It was a difficult week, and well, let’s just be honest here … it has been difficult years. And as I set out to visit a loved one at the Hospital of Psychiatry, trying to navigate city streets in a minivan with a broken headlight and missing door handle … with a heart that felt equally beat up, I came upon him. Or was it, he came upon me?
His sign read, “homeless,” and in the past I might have looked away, passed him off as crazy, or decided that clearly, he’d brought this all upon himself. But instead, because of my own long suffering, I saw what I feared could possibly be my own child one day.
I motioned over to him as I took out my wallet and I pulled out a single dollar and a ten dollar bill, and would you believe I paused for a moment, not wanting to give out of my own poverty, seriously considering giving this beggar a dollar because of my own selfish fear of not having enough? Then flashes of my loved one … loved ones … were before my weary eyes, and I gave him the larger sum, as if in emptying myself, I might find hope at the bottom of it all.
And he held that ten dollar bill like the winning lottery ticket, and he said thank you in a way that I have never heard before, and exclaimed, “I’m gonna get me a good meal with this!” And then he offered to work for it. To clean my yard. He did not want to receive without giving back.

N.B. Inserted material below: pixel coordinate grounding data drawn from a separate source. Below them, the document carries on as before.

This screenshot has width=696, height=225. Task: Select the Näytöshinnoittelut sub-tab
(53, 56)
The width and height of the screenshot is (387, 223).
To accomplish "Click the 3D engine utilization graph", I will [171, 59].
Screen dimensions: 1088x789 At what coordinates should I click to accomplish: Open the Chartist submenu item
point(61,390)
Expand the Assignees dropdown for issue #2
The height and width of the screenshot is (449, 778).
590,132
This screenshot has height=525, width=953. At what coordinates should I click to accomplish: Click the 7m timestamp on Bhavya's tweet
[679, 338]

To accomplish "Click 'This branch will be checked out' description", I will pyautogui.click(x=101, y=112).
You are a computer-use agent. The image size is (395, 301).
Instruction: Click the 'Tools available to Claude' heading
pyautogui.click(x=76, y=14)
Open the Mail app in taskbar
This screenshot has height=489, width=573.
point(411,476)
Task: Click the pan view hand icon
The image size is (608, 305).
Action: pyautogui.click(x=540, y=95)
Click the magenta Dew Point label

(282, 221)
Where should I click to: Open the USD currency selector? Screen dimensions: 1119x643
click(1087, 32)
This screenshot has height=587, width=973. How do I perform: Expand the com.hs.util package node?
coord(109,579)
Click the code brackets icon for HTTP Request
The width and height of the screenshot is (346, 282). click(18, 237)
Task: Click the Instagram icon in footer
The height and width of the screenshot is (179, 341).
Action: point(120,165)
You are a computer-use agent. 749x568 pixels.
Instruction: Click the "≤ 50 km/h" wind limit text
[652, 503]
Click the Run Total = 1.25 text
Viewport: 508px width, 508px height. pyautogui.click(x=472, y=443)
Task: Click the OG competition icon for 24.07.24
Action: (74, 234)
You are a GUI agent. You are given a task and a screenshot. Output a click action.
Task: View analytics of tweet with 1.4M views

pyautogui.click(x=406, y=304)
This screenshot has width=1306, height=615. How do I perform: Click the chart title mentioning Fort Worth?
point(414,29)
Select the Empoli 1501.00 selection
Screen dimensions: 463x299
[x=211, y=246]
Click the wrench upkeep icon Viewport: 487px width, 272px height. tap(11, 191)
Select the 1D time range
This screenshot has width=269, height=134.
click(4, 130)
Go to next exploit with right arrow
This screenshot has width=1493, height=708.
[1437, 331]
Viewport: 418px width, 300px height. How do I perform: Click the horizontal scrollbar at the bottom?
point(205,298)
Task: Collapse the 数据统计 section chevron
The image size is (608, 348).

“I don’t live around here,” I told him, but then asked for his name.
“Benjamin,” he said.
And I like to do this. I like to ask the lost and homeless and broken what their name is because once you call someone by name, how can you not see them as your own? As yourself? Once you recognize that the man on the street with the sign who you really wish wasn’t there to bother you and make you feel uncomfortable or worse, feel afraid, had a mother who wrapped him tight in a blanket and held him in her arms and gave him a name. It changes you, when you do this, you know. Like a sword in the heart, it pierces you and you will never be the same. And this is good.
I promised Benjamin that I would pray for him, and he held his heart with the money in hand and nodded his head and said, “Yes, pray for me.”
And if you do not see God in any of this, you must not be alive. And I drove the rest of the way sobbing over my own sweet ones, who until finding the One who calls them by name and desires to give them all that He is and has, might as well be standing next to Benjamin holding a card board sign that reads “homeless.”
“Can we really praise God and thank Him when we are suffering?” my friend asked me on the phone yesterday. And I am not sure I have the words that make sense or are clear, but by the grace of God, in the depths of my soul, all I could see was Benjamin, and so my answer is yes. We are so blessed to be broken, aren’t we? We are even more blessed when we accept this brokenness, and use it to clean and wipe the wounds of another.
Would I even know compassion if I did not know pain? Would I ever be grateful for the sunrise, or a cold breeze, or the way the dog snuggles up next to me, if I was handed everything easily? I pray that this month of Thanksgiving, we come face to face with our own poverty and that we praise God for it. I also pray that we once and for all realize that the way to having enough is not by accumulating more, but by giving away everything that we have. By digging deep and handing over what we pull out, by calling everyone by name, being a warm meal for others, and praying for everyone we encounter.
I pray that this Thanksgiving, we become like Benjamin. People who say thank you … and mean it.